[Opening LISTED ENTRIES section]
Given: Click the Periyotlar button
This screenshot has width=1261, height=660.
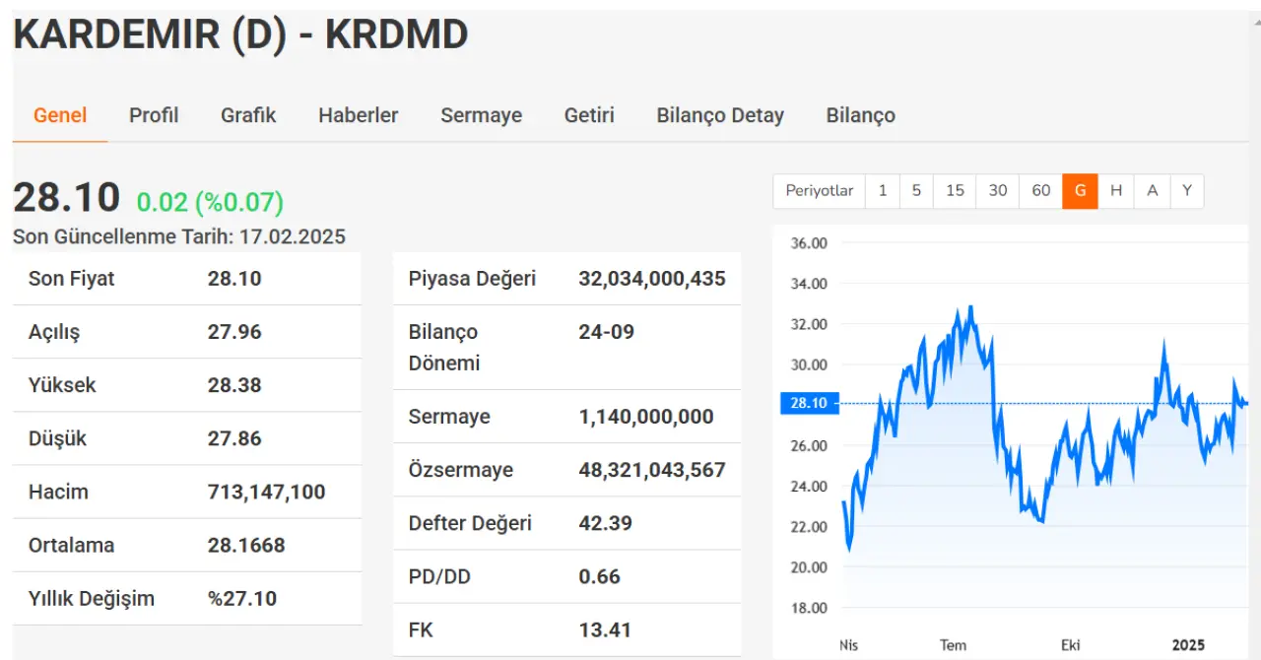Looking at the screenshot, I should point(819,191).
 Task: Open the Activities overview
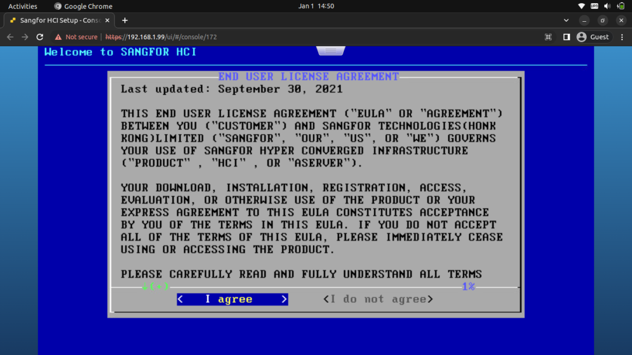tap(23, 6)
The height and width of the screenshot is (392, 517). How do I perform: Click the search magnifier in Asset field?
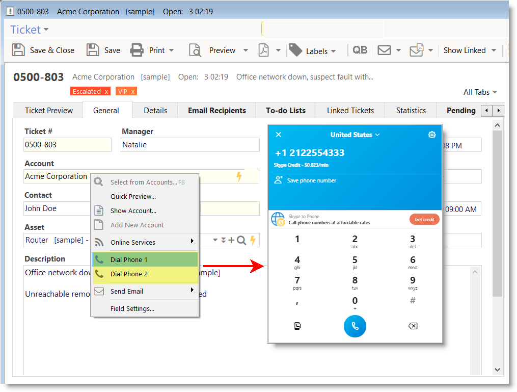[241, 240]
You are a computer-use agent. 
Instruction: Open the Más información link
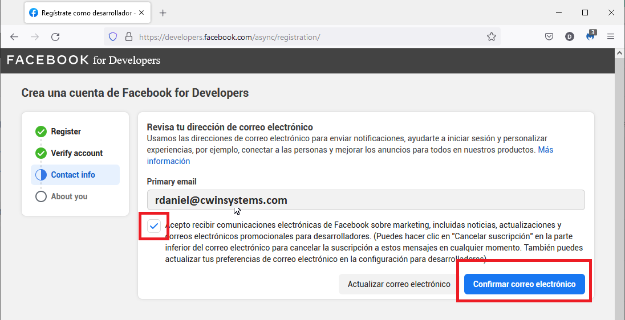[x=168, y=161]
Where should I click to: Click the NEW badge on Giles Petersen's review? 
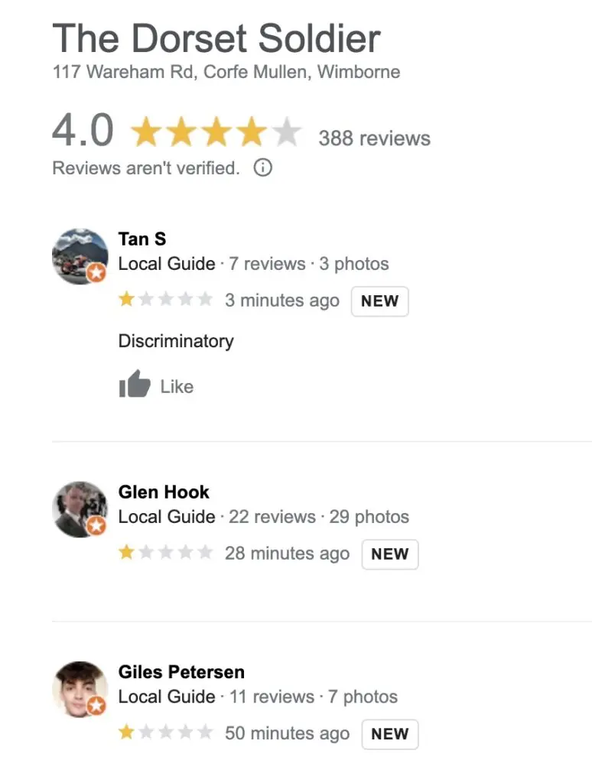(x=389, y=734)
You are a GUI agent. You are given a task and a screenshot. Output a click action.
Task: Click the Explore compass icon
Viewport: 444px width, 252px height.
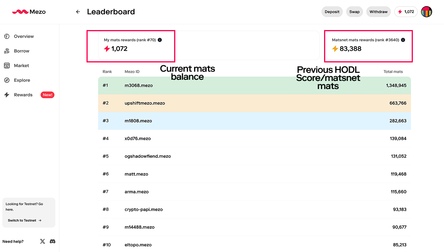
[Closing LISTED ENTRIES section]
§ YOUR OBJECTIVE
Your copy must hold exactly the lines from the one with "You are a computer-use agent." to the end of the records above, both included, and no pictures.

§ SOLUTION TO THE PROBLEM
You are a computer-use agent. 
Instruction: Open the Más información link
[x=168, y=161]
Where should I click to: Click the NEW badge on Giles Petersen's review? 
(x=389, y=734)
You are a GUI agent. You are given a task and a screenshot. Output a click action.
Task: Click the Explore compass icon
Viewport: 444px width, 252px height.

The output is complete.